→ **PAGE EXTRACT**

The need to better track their containers and the infusion of cash from a strong 2020 should, in theory, alleviate some of the concerns shipping lines have historically faced when deciding whether to invest in container sensors, a provider of visibility hardware told JOC.com this week.
Without a guarantee from the market that the cost of investment could be passed along in the form of a premium service, lines have been hesitant to equip dry boxes. Shippers, meanwhile, have largely pushed back against the notion that they should have to pay a premium for better visibility data on their cargo, over and above the cost of the freight transport itself.
But that math is changing after a year in which the COVID-19 pandemic both accelerated the need for shippers to track in-transit goods while also arming container lines with some financial breathing room for the first time in a decade, said Don Miller, chief sales and marketing manager at Globe Tracker, which sells container sensors to shipping lines.
Globe Tracker was finding traction among carriers wanting to invest in container sensors prior to the COVID-19 pandemic. But the use cases became more pronounced in 2020 as the need grew for carriers and shippers to locate containers as a result of strong second-half demand and a shutdown of container manufacturing capacity in early 2020. As a result carriers could more easily justify investment into hardware tracking technology as a means to control their assets better.
That justification will only grow as shipping lines look to turn bumper profits from 2020 into sustainable service investments going forward, Miller said.
“Shippers can go to a forwarder and get visibility,” he said. “But it’ll be marked up, but the forwarder handles it. But increasingly, shippers will go direct to container lines and they’ll price it into their services. This is a pivotal time for [container lines] to transform digitally to control the data they have at sea.”
If anything, the sales pitch is getting easier and the hard part is getting sensor installations done “because lines don’t want to take containers out of service,” Miller noted.
Globe Tracker works with a number of carriers, including Hapag-Lloyd, Ocean Network Express (ONE), Tropical Shipping, and Samskip, through an offering that combines several types of embedded hardware and an associated analytics platform.
No single use case for sensors
The use of container-level sensors to track goods is generally more of a priority in short-sea, feeder, and regional shipping than on long-haul trades due to shorter sailing times and a need to cycle containers more quickly. That means the sensor-based visibility market for dry containers will bifurcate into products that address different use cases for different lines. Globe Tracker targets container lines as customers.
“Short-sea, high-velocity lines are looking to equip boxes with sensors because they want high turn times,” Miller said. “The bigger lines don’t need that speed on most of their lanes. It won’t be the same product for small, regional lines as for large lines that don’t have the same speed demands.”
Miller estimated that fewer than 1 million of the approximately 25 million non-refrigerated containers in global circulation are equipped with sensors to track anything from location to conditions such as temperature, humidity, shock, and security.
There is broader proliferation of container sensors in refrigerated goods movement, he said, primarily due to two reasons: a need to monitor temperature-controlled cargo on a more constant basis, and access to the gensets that power the reefer container itself.
The second element is especially important, given battery life for sensors has been a challenge for hardware makers to overcome at a price that can be borne by the market. Miller estimates 35 to 40 percent of the global reefer container fleet will be outfitted by the end of 2021.

→ **DATA EXTRACTS**
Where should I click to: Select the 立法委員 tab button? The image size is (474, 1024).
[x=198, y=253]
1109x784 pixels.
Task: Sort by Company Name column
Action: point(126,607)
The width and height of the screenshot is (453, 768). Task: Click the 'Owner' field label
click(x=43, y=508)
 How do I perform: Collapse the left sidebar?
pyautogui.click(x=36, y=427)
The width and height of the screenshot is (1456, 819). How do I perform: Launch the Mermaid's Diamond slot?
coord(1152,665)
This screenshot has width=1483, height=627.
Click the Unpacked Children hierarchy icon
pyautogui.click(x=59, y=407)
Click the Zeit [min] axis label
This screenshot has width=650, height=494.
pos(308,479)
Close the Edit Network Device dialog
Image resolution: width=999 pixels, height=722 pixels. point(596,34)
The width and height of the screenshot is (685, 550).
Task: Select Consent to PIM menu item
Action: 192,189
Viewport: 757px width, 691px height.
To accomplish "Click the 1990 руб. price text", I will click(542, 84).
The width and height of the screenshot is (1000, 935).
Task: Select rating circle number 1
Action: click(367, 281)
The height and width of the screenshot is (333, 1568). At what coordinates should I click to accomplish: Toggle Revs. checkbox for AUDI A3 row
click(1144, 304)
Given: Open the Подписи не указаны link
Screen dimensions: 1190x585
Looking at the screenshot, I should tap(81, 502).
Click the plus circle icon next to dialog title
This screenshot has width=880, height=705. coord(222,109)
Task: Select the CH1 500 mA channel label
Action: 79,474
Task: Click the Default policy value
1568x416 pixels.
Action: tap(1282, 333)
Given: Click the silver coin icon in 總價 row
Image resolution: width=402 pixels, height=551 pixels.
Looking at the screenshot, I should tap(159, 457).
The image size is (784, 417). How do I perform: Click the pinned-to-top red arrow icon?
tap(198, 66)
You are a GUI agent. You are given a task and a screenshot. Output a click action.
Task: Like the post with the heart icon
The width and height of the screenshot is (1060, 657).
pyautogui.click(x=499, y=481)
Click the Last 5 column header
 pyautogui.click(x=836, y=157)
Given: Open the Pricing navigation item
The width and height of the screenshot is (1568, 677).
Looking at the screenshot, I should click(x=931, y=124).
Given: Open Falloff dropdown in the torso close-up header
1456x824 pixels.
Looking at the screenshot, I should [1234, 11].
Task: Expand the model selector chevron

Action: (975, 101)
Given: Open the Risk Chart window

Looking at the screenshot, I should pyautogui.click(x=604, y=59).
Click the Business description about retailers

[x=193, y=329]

→ **TASK REQUIREMENTS**
a) From the container sensors article, list every condition or attribute that sensors on non-refrigerated containers are said to track.
b) Reproduce the portion of the container sensors article starting with "Miller estimated that" and going on through "end of 2021.".
c) According to the container sensors article, what share of the global reefer container fleet does Miller estimate will be outfitted with sensors by the end of 2021?

→ **ANSWERS**
a)
Location
Temperature
Humidity
Shock
Security

b)
Miller estimated that fewer than 1 million of the approximately 25 million non-refrigerated containers in global circulation are equipped with sensors to track anything from location to conditions such as temperature, humidity, shock, and security.
There is broader proliferation of container sensors in refrigerated goods movement, he said, primarily due to two reasons: a need to monitor temperature-controlled cargo on a more constant basis, and access to the gensets that power the reefer container itself.
The second element is especially important, given battery life for sensors has been a challenge for hardware makers to overcome at a price that can be borne by the market. Miller estimates 35 to 40 percent of the global reefer container fleet will be outfitted by the end of 2021.

c) 35 to 40 percent